Paul's argument is simply, "Why would you want to live as a slave (to sin) which brings death, when you are free to choose life?"
This battle between our new nature and our old is ongoing, as Paul spells out in his letter to the Galatians:
"But I say, walk by the Spirit, and you will not carry out the desire of the flesh. For the flesh sets its desire against the Spirit, and the Spirit against the flesh; for these are in opposition to one another, so that you may not do the things that you please."
(Galatians 5:16-17)
Simon's response to Peter's call for repentance is refreshing. He does not argue, he does not sneer. He reacts, quite rightly, with fear. The fear of God: But Simon answered and said, "Pray to the Lord for me yourselves, so that nothing of what you have said may come upon me."

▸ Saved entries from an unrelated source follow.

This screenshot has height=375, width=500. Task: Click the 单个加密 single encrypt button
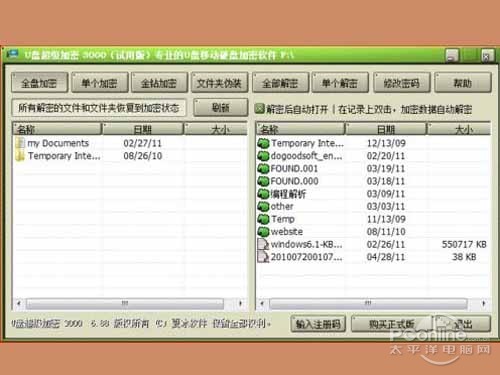click(100, 83)
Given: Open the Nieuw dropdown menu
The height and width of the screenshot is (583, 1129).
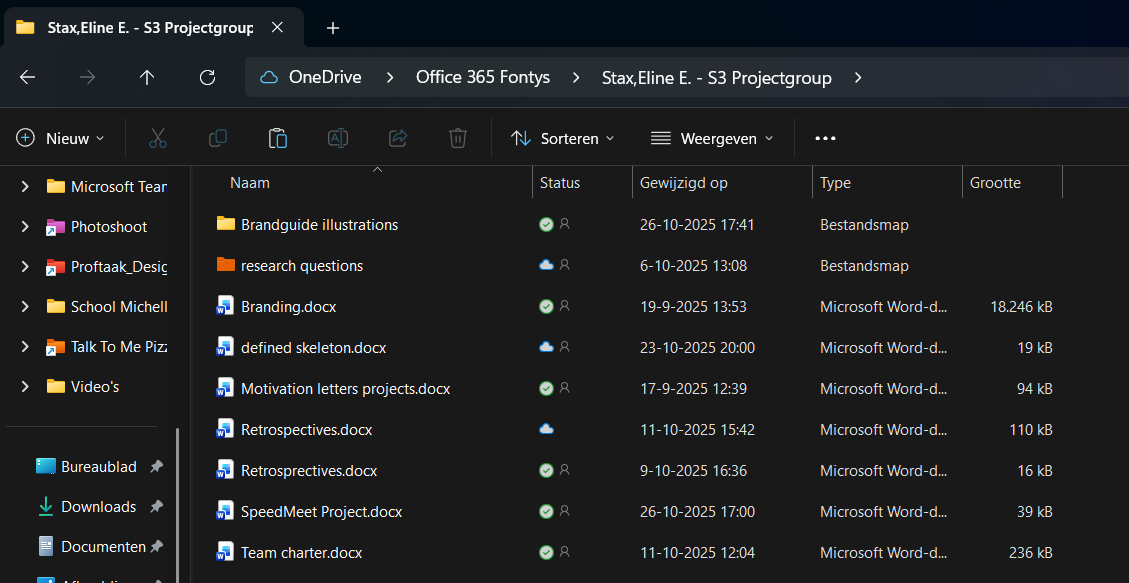Looking at the screenshot, I should [x=61, y=138].
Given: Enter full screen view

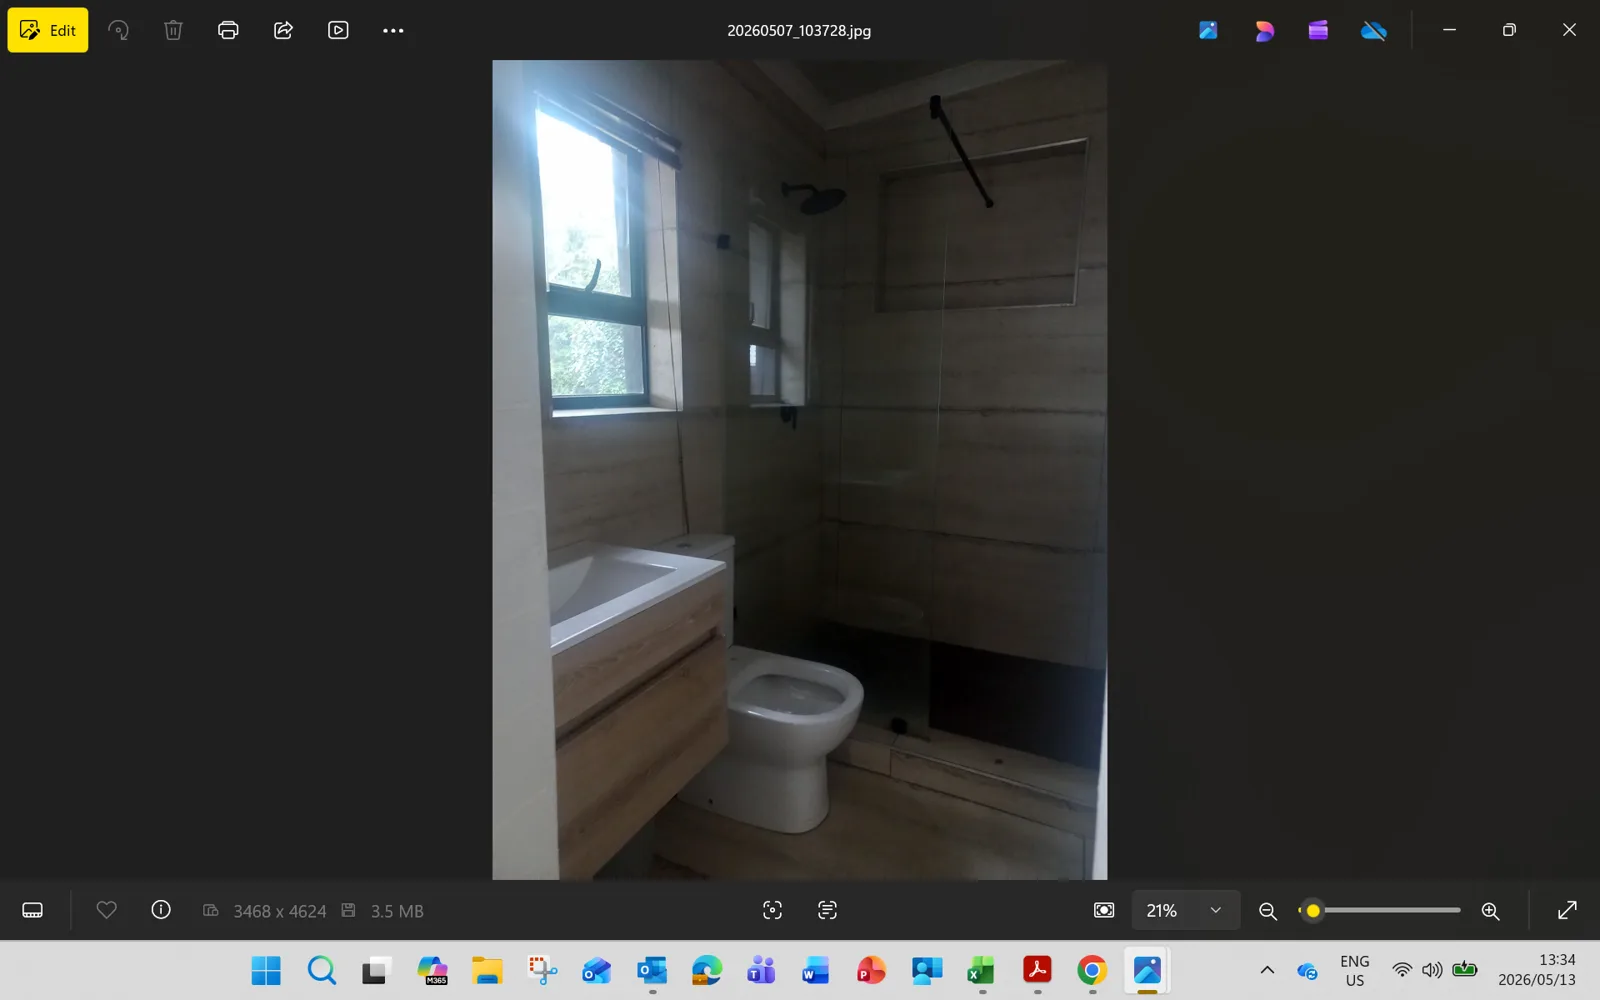Looking at the screenshot, I should pyautogui.click(x=1567, y=910).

He sees that the apostles are representatives of God, that by their request the Spirit comes down to indwell the Samaritans, and that Peter can see right through him, so he begs that they Pray to the Lord on his behalf. He desires their intercession for him. Peter has told him to repent himself, though this could be seen as the first step toward this repentance. Simon is, after all, a brand new believer. He has much to learn and much to unlearn. Simon is at the very least convicted and has dropped the idea of purchasing the power of God. He does not wish to perish. In this respect he has an accurate understanding, that sin leads to separation/death. He does not desire to remain in the gall of bitterness and in bondage to iniquity. He wants nothing of what Peter said to come upon him. Clearly he is changing his mind, which is part of what repentance entails.

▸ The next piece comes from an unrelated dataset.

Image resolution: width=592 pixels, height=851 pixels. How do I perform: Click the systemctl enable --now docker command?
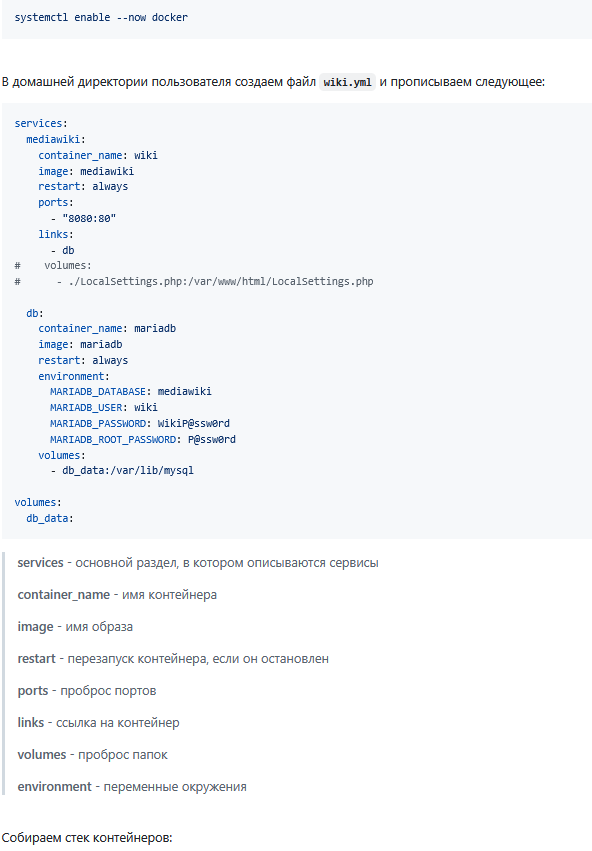tap(101, 17)
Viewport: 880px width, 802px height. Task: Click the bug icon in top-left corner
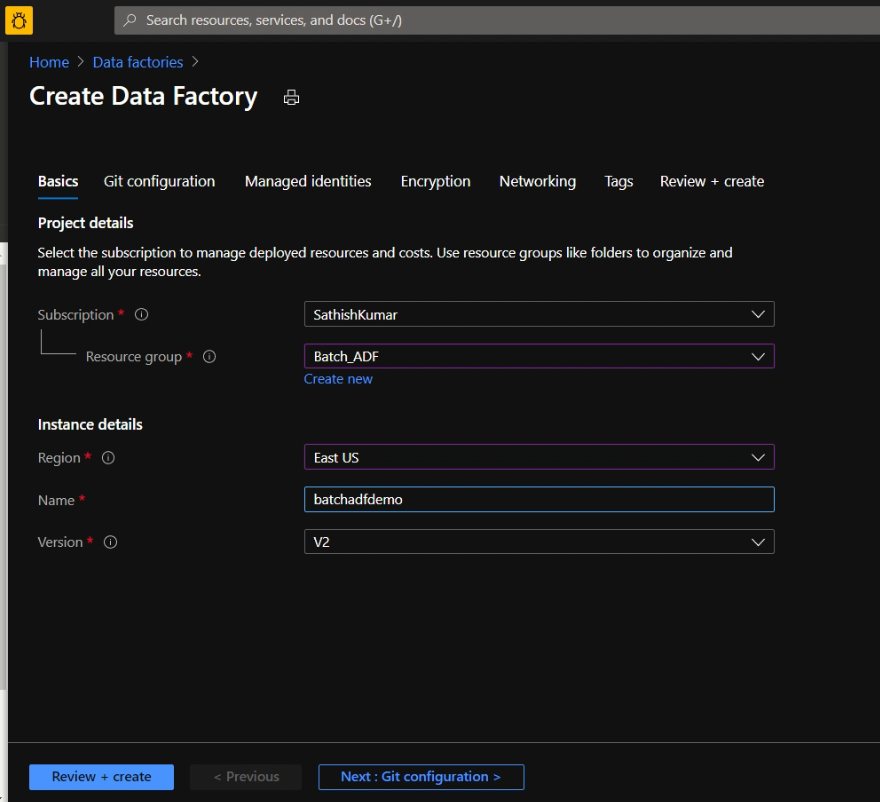click(19, 19)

Simon the Magician does not appear in any other scriptures, so we do not know how his life unfolded. Luke, the author of Acts, leaves us with him surrendering to God in this moment after the apostles confront him. It is an example of the gospel coming to a spiritually-misguided culture, bringing the Holy Spirit to the first believers who are not fully Jewish, and doing away with that culture's former ways of magic and exploitation. The gift of God is free, it cannot be purchased with money. Simon yields to the leadership and instruction of the apostles.
After this rebuke, the apostles make their way back to Jerusalem, but they take their time, preaching about salvation in Jesus along the way: So, when they had solemnly testified and spoken the word of the Lord, they started back to Jerusalem, and were preaching the gospel to many villages of the Samaritans. Often Jews would avoid walking through Samaria, in order to avoid being defiled by interaction with the despised Samaritans. Here, the apostles intentionally walk through Samaria and are preaching the gospel to the Samaritans as they pass through the many villages along the road to Jerusalem.
The gospel is spreading, even though Saul and the Pharisees have driven the assembly of believers away from Jerusalem. The apostles have not flinched, but are faithfully obeying Jesus's commission that they be His "witnesses both in Jerusalem, and in all Judea and Samaria, and even to the remotest part of the earth" (Acts 1:8). Even though Samaria was culturally offensive, the apostles obeyed, and did not leave it out. In this they were walking in God's way, for God shows no partiality (Deuteronomy 10:17; Acts 10:34).
This story of Simon the Magician began with Philip the Evangelist being the instrument of his conversion (Acts 8:13). Philip has work yet to do in the following verses. It seems he went back to Jerusalem with the apostles, preaching the gospel to the many villages along the way, because in verse 26, he is told by an angel to journey down the road from Jerusalem to Gaza, which implies that Jerusalem was his starting point in the section that is to follow.